Data excerpts
#####
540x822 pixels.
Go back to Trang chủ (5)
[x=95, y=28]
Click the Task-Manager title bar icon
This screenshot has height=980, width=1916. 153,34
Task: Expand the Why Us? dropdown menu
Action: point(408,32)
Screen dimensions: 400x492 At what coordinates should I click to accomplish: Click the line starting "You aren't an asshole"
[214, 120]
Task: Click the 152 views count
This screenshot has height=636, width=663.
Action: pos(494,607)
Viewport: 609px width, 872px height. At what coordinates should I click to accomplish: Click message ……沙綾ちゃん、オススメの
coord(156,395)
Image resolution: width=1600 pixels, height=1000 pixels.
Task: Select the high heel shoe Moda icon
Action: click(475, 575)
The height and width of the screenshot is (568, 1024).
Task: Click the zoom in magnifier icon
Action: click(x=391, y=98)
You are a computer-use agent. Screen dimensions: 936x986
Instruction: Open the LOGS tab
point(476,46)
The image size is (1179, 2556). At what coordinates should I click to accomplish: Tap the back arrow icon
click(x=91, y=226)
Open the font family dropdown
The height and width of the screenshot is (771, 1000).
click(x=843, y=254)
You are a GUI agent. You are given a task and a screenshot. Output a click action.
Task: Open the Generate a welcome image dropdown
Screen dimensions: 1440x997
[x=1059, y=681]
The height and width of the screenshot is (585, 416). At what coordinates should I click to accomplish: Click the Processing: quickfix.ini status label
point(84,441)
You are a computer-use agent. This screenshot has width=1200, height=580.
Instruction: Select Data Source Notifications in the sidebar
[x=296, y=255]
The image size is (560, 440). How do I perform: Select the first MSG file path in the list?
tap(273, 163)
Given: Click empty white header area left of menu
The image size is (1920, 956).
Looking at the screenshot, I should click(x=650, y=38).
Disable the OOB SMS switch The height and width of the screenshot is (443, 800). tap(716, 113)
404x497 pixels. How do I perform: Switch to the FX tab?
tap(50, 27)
#####
__TASK PROMPT__
The answer must be every line of the data that contains the word "computer".

__TASK RESPONSE__
You are a computer-use agent. Screen dimensions: 936x986
You are a computer-use agent. This screenshot has width=1200, height=580.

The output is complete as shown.